As the exchange progresses, Swallow and Zapp find that they begin to fit in surprisingly well with their new environments. Zapp, used to the radicalism of Plotinus students, quickly sorts out the student unrest at Rummidge and almost becomes the stand-in for the geriatric head of the English Department. Swallow, through the accident of a brief imprisonment, becomes a spokesperson for the students at Plotinus. In the course of the story, too, each man has a brief affair with the other's wife. Before that, Swallow has slept with Melanie, Zapp's daughter by a previous wife, without realising who she is. Eventually Melanie takes up with a former undergraduate student of Swallow's, Charles Boon.

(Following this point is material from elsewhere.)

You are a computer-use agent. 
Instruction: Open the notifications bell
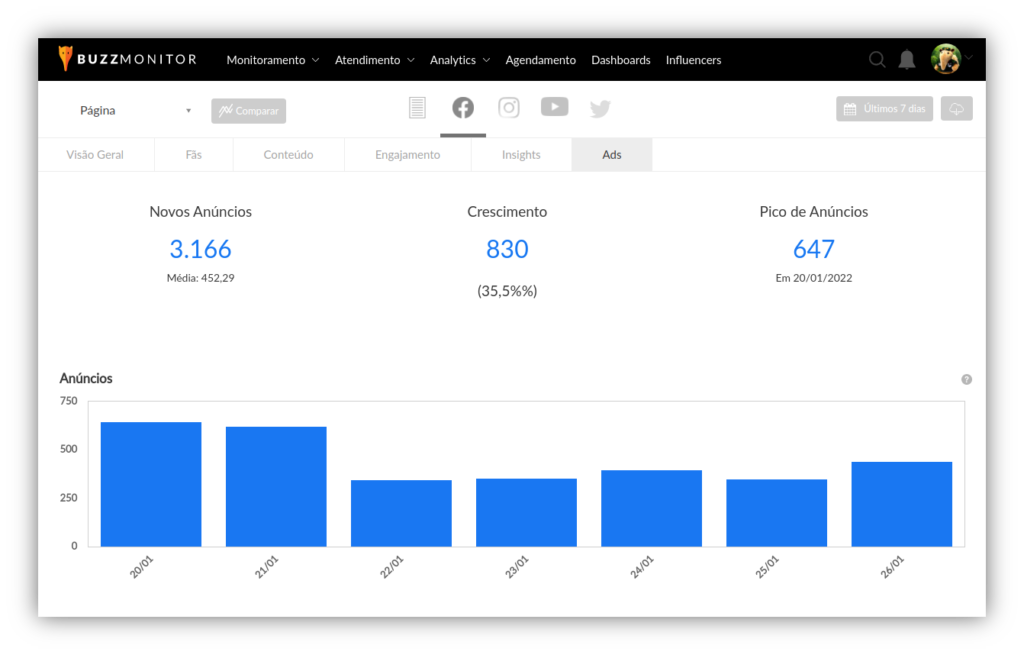pos(907,60)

By the end, Swallow and Zapp even consider remaining permanently where they are. In the novel's last section, the two couples convene in a New York hotel room to decide their future. The novel ends without a clear-cut decision, though the sequel, Small World: An Academic Romance, reveals that Swallow and Zapp returned to their home countries and domestic situations.

==Structure==
Changing Places has been described as "More a caricature of academic life than a satire of it", in contradistinction to Lucky Jim, with which Lodge's novel has often been compared. In his introduction to the combined publication of his Campus Trilogy, David Lodge writes that the treatment of his American material in this novel was based in part on his time as visiting Associate Lecturer at the University of California, Berkeley in the first six months of 1969, although because of the changes since then he later came to regard the novel as "something of a period piece". In the novel, Berkeley becomes the punning "Euphoric State University", sited near the maritime city of "Esseph" (in reference to San Francisco). The fictional Rummidge also has its English counterpart, the name deriving from Brummagem, the term once used by its inhabitants for the city of Birmingham, where Lodge was currently a university lecturer.

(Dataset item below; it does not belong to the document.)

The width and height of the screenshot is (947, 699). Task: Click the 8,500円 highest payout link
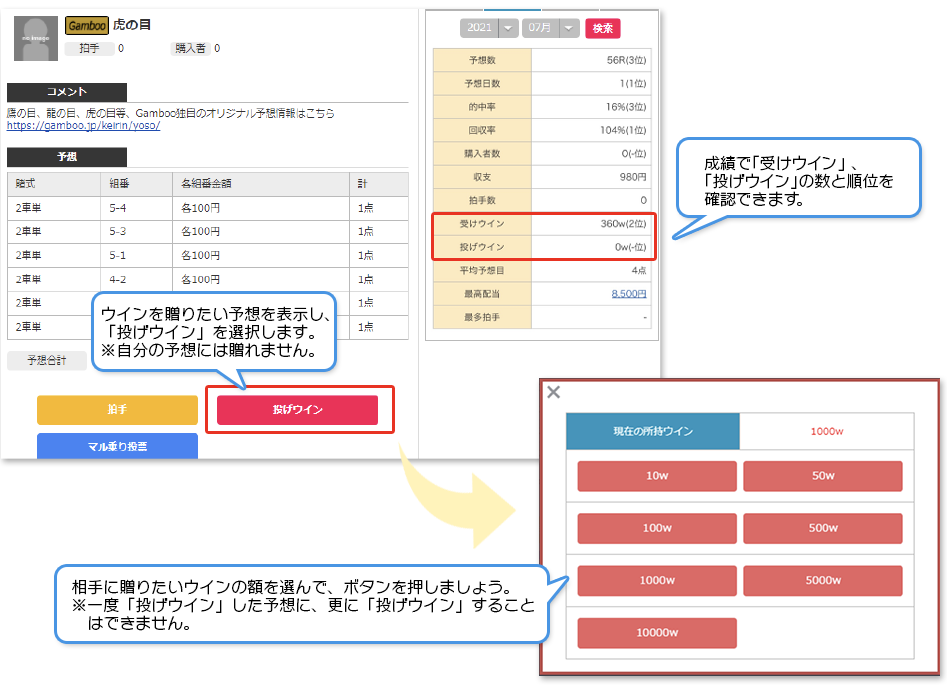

In the same introduction, Lodge admitted to becoming wary, in the process of writing, of creating too perfect a symmetry between the situations of the divided couples (Maurice Zapp and Hilary Swallow, Philip Swallow and Desirée Zapp). He therefore decided to disguise this by adopting different narrative devices for the different named sections of the novel. The third section therefore becomes an exchange of letters between the characters ("Corresponding"); the fourth assembles quotations from published documents ("Reading"); the fifth compiles retrospective narratives ("Changing"); and the sixth is laid out as a film script ("Ending").

There are also references that recur throughout the novel, which provide occasions for metafictional academic humour. One of these is the 1927 manual Let's Write A Novel, which lies languishing on a shelf in Swallow's office until he asks for it to be sent him as an aid for the writing class that he is required to supervise at Euphoria State. It is in fact based on E. M. Forster's Aspects of the Novel, and one of the buried references to it is in the transposed initials of its fictional author (A. J. Beamish), which approximate in symmetry those of the parodied text's real author: E. M. F. as against A. J. B. Hilary Sparrow comments on one passage from this book that lists the epistolary novel as among the various kinds of fiction, that "surely nobody's done that since the eighteenth century?" This occurs in the "Writing" section that does indeed consist of a twentieth-century exchange of letters among the novel's four main characters. Again, the writing manual categorises endings for novels and advances the opinion that of the three possible kinds (the happy, the unhappy and the indeterminate), the third "doesn't really end at all". This prepares the reader for the film script ending of the final chapter where, in the middle of a conversation in which a comparison is made between the endings of novels and of films, it breaks off indeterminately in mid-frame.